Action item: What is the number of lines in the following data that contain "Salam"? Answer with the number alone.

Top of Task material

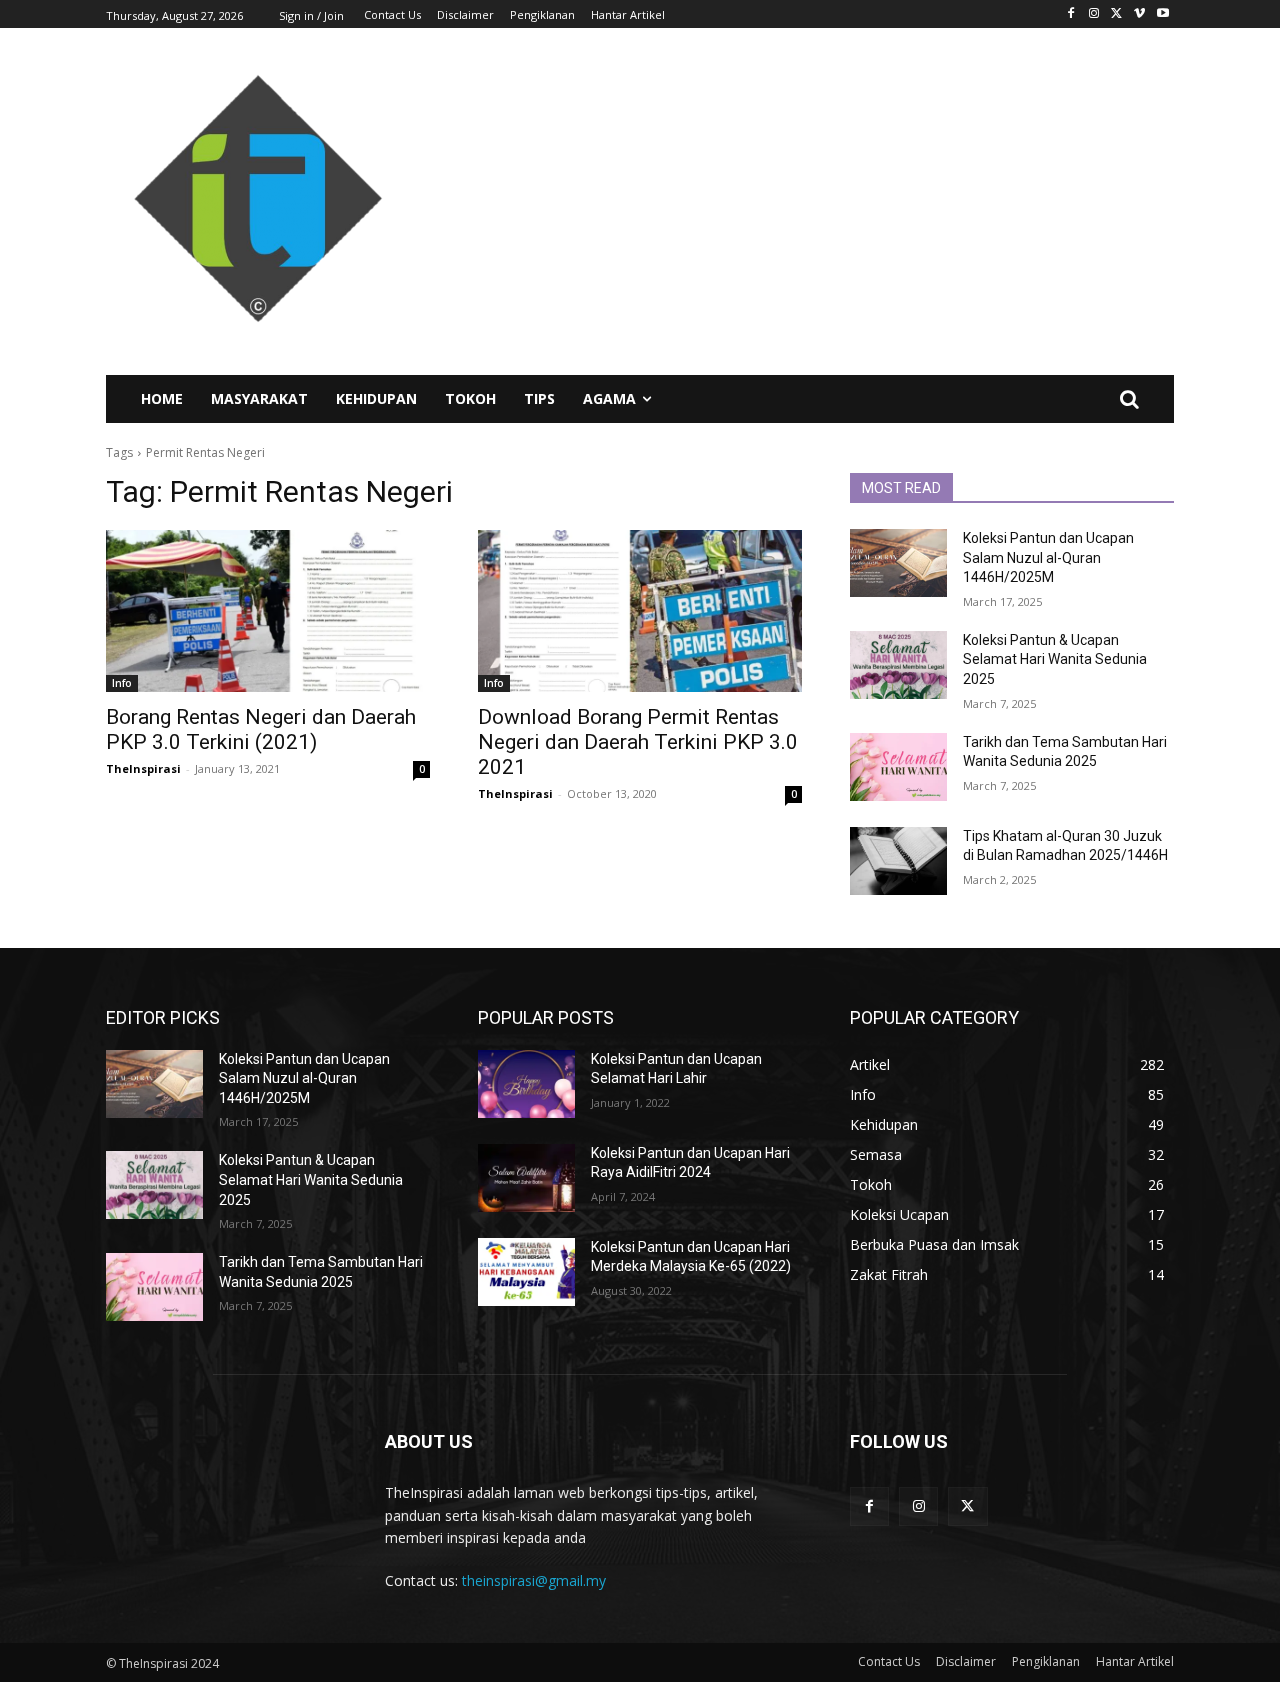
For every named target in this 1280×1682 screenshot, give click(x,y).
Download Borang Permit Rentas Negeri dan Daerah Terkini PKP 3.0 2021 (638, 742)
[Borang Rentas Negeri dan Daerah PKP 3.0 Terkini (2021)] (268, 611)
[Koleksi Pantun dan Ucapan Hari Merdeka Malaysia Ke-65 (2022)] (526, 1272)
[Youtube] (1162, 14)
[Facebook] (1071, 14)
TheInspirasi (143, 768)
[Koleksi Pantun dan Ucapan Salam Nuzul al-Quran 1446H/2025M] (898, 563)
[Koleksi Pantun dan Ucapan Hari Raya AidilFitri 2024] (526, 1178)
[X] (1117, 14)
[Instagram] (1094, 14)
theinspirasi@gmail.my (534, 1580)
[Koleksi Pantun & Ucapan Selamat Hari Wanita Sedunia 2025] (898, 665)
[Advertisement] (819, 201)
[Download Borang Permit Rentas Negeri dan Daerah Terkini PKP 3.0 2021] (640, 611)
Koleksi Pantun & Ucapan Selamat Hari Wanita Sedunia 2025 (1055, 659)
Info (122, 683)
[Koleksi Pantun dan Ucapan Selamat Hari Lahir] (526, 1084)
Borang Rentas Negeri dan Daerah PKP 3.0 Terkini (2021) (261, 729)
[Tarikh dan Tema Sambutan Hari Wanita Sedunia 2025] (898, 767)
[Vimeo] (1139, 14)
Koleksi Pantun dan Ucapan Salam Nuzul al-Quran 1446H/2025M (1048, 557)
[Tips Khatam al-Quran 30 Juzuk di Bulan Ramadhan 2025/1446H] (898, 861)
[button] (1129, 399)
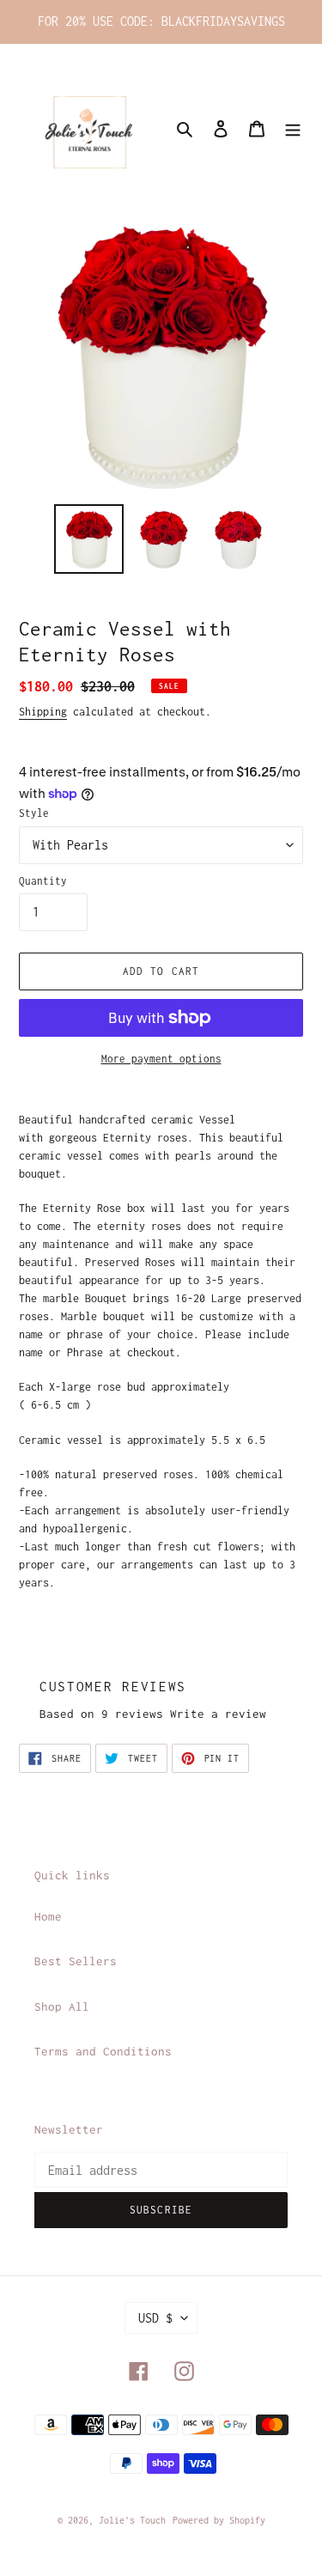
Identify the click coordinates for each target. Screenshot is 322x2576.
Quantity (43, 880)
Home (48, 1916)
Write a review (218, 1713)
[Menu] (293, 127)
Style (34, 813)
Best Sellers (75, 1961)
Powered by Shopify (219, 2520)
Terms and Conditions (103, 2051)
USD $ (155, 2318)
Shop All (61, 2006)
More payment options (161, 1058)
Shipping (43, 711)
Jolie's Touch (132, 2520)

Bottom of Task material

Reply to the task: 2